Records from a data collection →

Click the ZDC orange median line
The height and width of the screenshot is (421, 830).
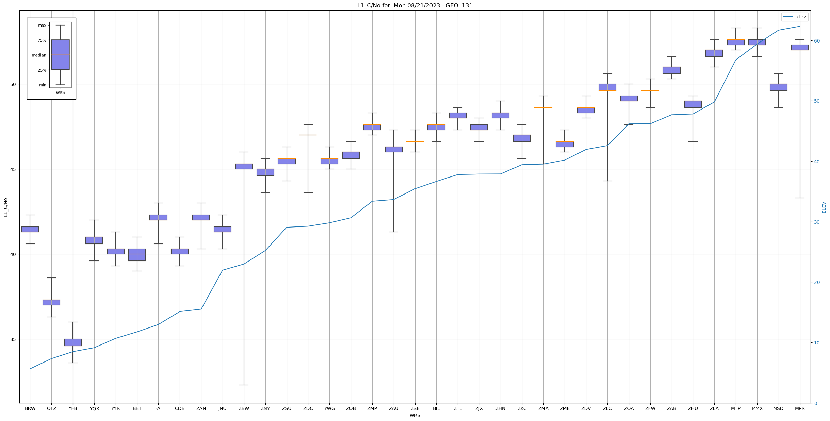(308, 135)
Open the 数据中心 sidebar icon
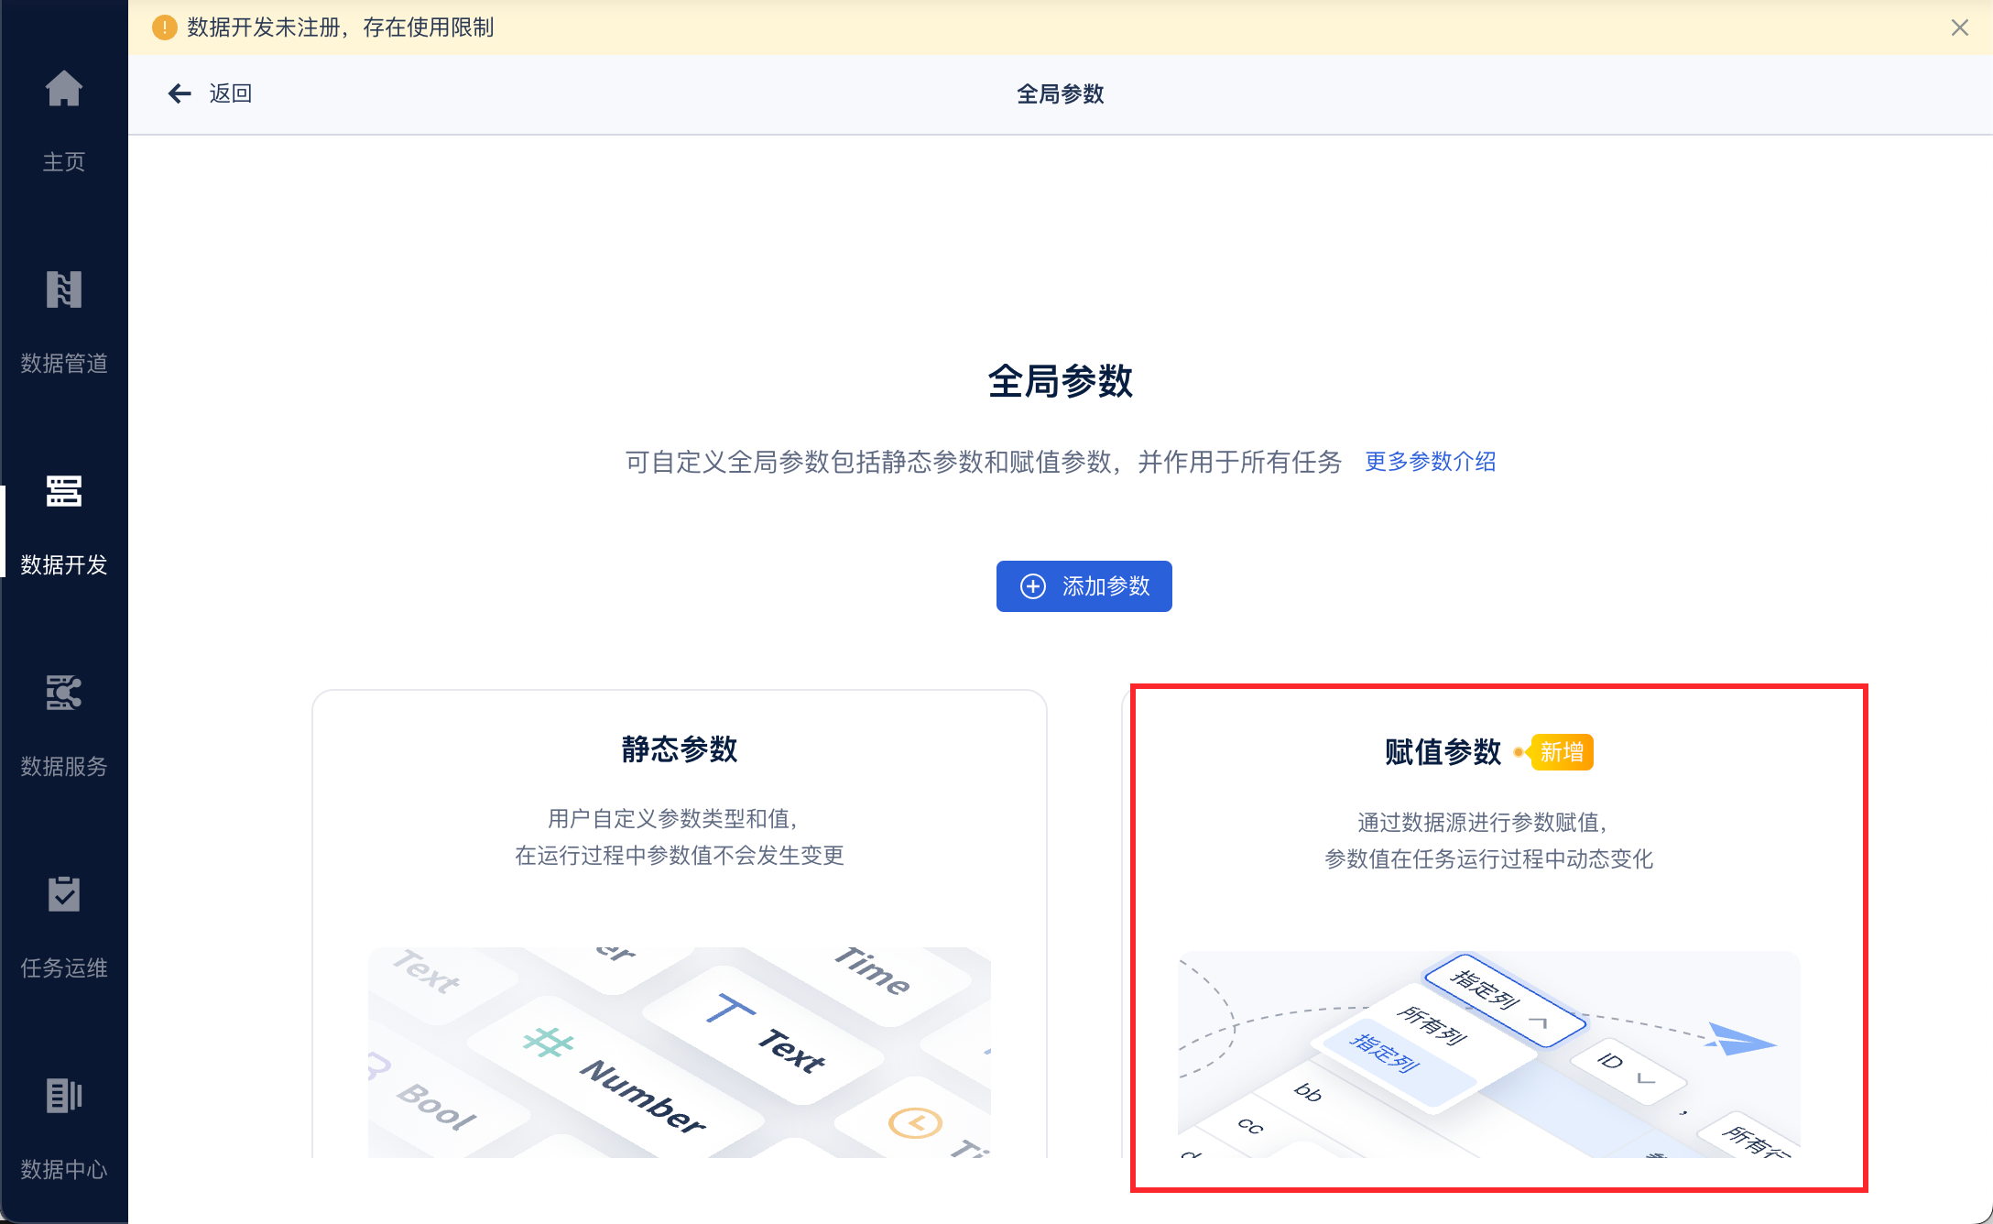The image size is (1993, 1224). point(64,1096)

Brief →
Could you output all of the entries above exactly? Leave the pictures out.

Output for this task →
Click the ZDC orange median line
The height and width of the screenshot is (421, 830).
(308, 135)
Open the 数据中心 sidebar icon
The image size is (1993, 1224). point(64,1096)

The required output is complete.